I think Chile is advancing. And Haisley at Deadspin is right, a lot of the reason goes to the sheer badassery of Arturo Vidal. I love this comparison between him and Yaya Toure: "Whereas Yaya makes popping up deep in both penalty areas at any given moment look effortless, almost like he teleports from place to place, you can see the exhaust fumes billowing from Vidal when his motor is revving. He'll steam backwards into a tackle, collect the ball and slap out a pass to start the counter, then speed ahead to join the attack all in mere seconds."

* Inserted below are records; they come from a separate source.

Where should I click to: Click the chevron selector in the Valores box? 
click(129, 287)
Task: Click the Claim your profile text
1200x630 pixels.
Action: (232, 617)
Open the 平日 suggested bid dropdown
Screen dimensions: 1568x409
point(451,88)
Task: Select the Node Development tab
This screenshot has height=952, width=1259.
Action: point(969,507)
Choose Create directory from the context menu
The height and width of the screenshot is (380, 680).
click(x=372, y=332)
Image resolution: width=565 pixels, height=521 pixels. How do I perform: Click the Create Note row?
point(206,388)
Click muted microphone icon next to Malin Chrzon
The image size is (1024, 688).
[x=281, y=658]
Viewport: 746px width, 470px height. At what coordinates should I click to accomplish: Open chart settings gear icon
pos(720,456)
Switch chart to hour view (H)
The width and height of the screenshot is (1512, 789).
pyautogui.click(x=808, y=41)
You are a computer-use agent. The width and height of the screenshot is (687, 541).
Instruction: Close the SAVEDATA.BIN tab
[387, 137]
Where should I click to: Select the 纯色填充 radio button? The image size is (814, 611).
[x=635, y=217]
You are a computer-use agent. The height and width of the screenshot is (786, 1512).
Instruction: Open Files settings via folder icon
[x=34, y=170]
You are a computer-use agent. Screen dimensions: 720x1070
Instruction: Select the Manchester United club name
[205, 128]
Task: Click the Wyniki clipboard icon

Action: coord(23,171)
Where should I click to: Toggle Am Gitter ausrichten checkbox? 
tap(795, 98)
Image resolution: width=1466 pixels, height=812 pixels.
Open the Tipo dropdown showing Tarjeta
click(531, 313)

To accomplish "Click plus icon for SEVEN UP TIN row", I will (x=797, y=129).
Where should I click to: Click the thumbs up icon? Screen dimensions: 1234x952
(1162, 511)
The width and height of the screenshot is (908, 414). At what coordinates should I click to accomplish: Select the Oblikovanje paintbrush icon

Vidal is the straw that stirs the drink, to be sure, but combine him with top notch talent like Mauricio Isla (dangerous overlapping runner/crosser), veteran midfielder Jorge Valvida, strikers Eduardo Vargas and Alexis Sanchez (and Mauricio Pinilla in reserve), and you have what could be the most aggressive offensive talent in the group. With La Liga netminder Claudio Bravo (whose nickname, "Little Monkey" is awesome) in the back, Chile is one of those teams that is sneaky - players who play in top competition all over the world, but somehow escape notice.

Australia's team is nicknamed "The Socceroos", and that isn't the worst part about them. They will get to enjoy the sights and sounds of Brazil, and I bet their cute accents will help them get laid. That's about it. Their chances of advancing would only be slightly worse if their nickname was "The Kangaroos", and they fielded 11 kangaroos. Where's Mark Viduka and Harry Kewell when you need them? Retired, years ago, that's where. And Tim Cahill probably should have joined them by now, but he's now the "star". Australia never did anything of note when they were kind of good. No reason to expect anything out of them now that they are, hands down (with apologies to Iran) the worst team in the field of 32.